* _YOUR TASK_
Your response should be the complete listing, copied exactly.

* _SUPPLIED RECORDS_
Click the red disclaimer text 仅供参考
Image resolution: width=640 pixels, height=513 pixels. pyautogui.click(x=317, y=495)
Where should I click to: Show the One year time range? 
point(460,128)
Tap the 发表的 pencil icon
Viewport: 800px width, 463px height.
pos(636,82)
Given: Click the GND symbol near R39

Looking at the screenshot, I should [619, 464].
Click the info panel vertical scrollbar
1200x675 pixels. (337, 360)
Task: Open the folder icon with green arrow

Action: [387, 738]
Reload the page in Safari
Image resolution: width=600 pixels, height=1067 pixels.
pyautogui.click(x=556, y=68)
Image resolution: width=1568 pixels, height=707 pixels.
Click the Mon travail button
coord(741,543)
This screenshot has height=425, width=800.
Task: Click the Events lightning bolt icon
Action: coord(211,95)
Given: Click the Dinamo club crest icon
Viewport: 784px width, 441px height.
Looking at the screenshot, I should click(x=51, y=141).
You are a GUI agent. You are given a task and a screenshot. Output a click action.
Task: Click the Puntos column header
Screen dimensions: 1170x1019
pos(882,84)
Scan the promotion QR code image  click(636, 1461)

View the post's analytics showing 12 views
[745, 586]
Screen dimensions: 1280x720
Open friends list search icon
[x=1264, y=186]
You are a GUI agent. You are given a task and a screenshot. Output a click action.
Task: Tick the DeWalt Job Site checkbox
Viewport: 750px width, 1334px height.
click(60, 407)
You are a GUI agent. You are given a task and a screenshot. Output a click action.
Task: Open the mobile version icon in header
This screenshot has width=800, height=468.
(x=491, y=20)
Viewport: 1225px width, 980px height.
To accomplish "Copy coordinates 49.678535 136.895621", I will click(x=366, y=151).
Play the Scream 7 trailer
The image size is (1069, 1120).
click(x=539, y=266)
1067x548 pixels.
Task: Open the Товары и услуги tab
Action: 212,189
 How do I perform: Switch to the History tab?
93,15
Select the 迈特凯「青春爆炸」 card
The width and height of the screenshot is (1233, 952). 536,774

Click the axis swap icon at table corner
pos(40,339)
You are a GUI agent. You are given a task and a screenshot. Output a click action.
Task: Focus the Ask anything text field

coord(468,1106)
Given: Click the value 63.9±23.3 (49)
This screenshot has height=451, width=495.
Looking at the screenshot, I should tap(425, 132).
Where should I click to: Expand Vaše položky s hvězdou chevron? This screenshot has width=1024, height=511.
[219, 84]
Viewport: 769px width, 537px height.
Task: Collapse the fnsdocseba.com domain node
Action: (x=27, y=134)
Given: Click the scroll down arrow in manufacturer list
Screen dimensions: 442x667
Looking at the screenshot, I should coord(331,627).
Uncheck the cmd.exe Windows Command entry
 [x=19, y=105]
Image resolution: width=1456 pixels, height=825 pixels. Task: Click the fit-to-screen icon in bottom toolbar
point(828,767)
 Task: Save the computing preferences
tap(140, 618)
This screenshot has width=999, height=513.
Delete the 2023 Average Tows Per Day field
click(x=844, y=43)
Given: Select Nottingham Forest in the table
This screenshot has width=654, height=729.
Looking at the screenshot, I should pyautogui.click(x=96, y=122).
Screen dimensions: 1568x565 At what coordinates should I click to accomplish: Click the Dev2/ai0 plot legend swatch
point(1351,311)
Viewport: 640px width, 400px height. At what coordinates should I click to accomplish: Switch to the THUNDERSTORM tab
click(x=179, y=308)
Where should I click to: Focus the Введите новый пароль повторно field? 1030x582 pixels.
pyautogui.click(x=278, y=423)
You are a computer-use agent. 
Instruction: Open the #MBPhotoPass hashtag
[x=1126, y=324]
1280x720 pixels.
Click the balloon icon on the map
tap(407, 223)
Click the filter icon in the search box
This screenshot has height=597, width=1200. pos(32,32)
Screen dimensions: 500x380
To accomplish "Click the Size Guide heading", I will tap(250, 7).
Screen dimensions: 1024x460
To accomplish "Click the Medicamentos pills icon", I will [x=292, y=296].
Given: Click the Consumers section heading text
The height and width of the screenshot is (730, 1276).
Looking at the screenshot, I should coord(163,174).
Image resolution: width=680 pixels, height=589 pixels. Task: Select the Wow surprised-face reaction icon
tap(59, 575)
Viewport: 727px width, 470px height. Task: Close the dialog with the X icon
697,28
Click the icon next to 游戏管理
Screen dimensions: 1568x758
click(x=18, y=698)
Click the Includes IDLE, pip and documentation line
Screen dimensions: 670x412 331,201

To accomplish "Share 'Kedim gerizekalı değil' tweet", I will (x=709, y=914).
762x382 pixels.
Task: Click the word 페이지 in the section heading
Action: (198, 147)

* _SOLUTION FOR THIS PROBLEM_
Click the red disclaimer text 仅供参考
Image resolution: width=640 pixels, height=513 pixels. pyautogui.click(x=317, y=495)
Where should I click to: Show the One year time range? 
point(460,128)
Tap the 发表的 pencil icon
Viewport: 800px width, 463px height.
pos(636,82)
Given: Click the GND symbol near R39

Looking at the screenshot, I should [619, 464].
Click the info panel vertical scrollbar
1200x675 pixels. (337, 360)
Task: Open the folder icon with green arrow

Action: [387, 738]
Reload the page in Safari
Image resolution: width=600 pixels, height=1067 pixels.
pyautogui.click(x=556, y=68)
Image resolution: width=1568 pixels, height=707 pixels.
Click the Mon travail button
coord(741,543)
This screenshot has height=425, width=800.
Task: Click the Events lightning bolt icon
Action: coord(211,95)
Given: Click the Dinamo club crest icon
Viewport: 784px width, 441px height.
Looking at the screenshot, I should click(x=51, y=141).
You are a GUI agent. You are given a task and a screenshot. Output a click action.
Task: Click the Puntos column header
Screen dimensions: 1170x1019
pos(882,84)
Scan the promotion QR code image  click(636, 1461)

View the post's analytics showing 12 views
[745, 586]
Screen dimensions: 1280x720
Open friends list search icon
[x=1264, y=186]
You are a GUI agent. You are given a task and a screenshot. Output a click action.
Task: Tick the DeWalt Job Site checkbox
Viewport: 750px width, 1334px height.
click(60, 407)
You are a GUI agent. You are given a task and a screenshot. Output a click action.
Task: Open the mobile version icon in header
This screenshot has width=800, height=468.
(x=491, y=20)
Viewport: 1225px width, 980px height.
To accomplish "Copy coordinates 49.678535 136.895621", I will click(x=366, y=151).
Play the Scream 7 trailer
The image size is (1069, 1120).
click(x=539, y=266)
1067x548 pixels.
Task: Open the Товары и услуги tab
Action: 212,189
 How do I perform: Switch to the History tab?
93,15
Select the 迈特凯「青春爆炸」 card
The width and height of the screenshot is (1233, 952). 536,774

Click the axis swap icon at table corner
pos(40,339)
You are a GUI agent. You are given a task and a screenshot. Output a click action.
Task: Focus the Ask anything text field

coord(468,1106)
Given: Click the value 63.9±23.3 (49)
This screenshot has height=451, width=495.
Looking at the screenshot, I should tap(425, 132).
Where should I click to: Expand Vaše položky s hvězdou chevron? This screenshot has width=1024, height=511.
[219, 84]
Viewport: 769px width, 537px height.
Task: Collapse the fnsdocseba.com domain node
Action: (x=27, y=134)
Given: Click the scroll down arrow in manufacturer list
Screen dimensions: 442x667
Looking at the screenshot, I should coord(331,627).
Uncheck the cmd.exe Windows Command entry
 [x=19, y=105]
Image resolution: width=1456 pixels, height=825 pixels. Task: Click the fit-to-screen icon in bottom toolbar
point(828,767)
 Task: Save the computing preferences
tap(140, 618)
This screenshot has width=999, height=513.
Delete the 2023 Average Tows Per Day field
click(x=844, y=43)
Given: Select Nottingham Forest in the table
This screenshot has width=654, height=729.
Looking at the screenshot, I should pyautogui.click(x=96, y=122).
Screen dimensions: 1568x565 At what coordinates should I click to accomplish: Click the Dev2/ai0 plot legend swatch
point(1351,311)
Viewport: 640px width, 400px height. At what coordinates should I click to accomplish: Switch to the THUNDERSTORM tab
click(x=179, y=308)
Where should I click to: Focus the Введите новый пароль повторно field? 1030x582 pixels.
pyautogui.click(x=278, y=423)
You are a computer-use agent. 
Instruction: Open the #MBPhotoPass hashtag
[x=1126, y=324]
1280x720 pixels.
Click the balloon icon on the map
tap(407, 223)
Click the filter icon in the search box
This screenshot has height=597, width=1200. pos(32,32)
Screen dimensions: 500x380
To accomplish "Click the Size Guide heading", I will tap(250, 7).
Screen dimensions: 1024x460
To accomplish "Click the Medicamentos pills icon", I will [x=292, y=296].
Given: Click the Consumers section heading text
The height and width of the screenshot is (730, 1276).
Looking at the screenshot, I should coord(163,174).
Image resolution: width=680 pixels, height=589 pixels. Task: Select the Wow surprised-face reaction icon
tap(59, 575)
Viewport: 727px width, 470px height. Task: Close the dialog with the X icon
697,28
Click the icon next to 游戏管理
Screen dimensions: 1568x758
click(x=18, y=698)
Click the Includes IDLE, pip and documentation line
Screen dimensions: 670x412 331,201

To accomplish "Share 'Kedim gerizekalı değil' tweet", I will (x=709, y=914).
762x382 pixels.
Task: Click the word 페이지 in the section heading
Action: (198, 147)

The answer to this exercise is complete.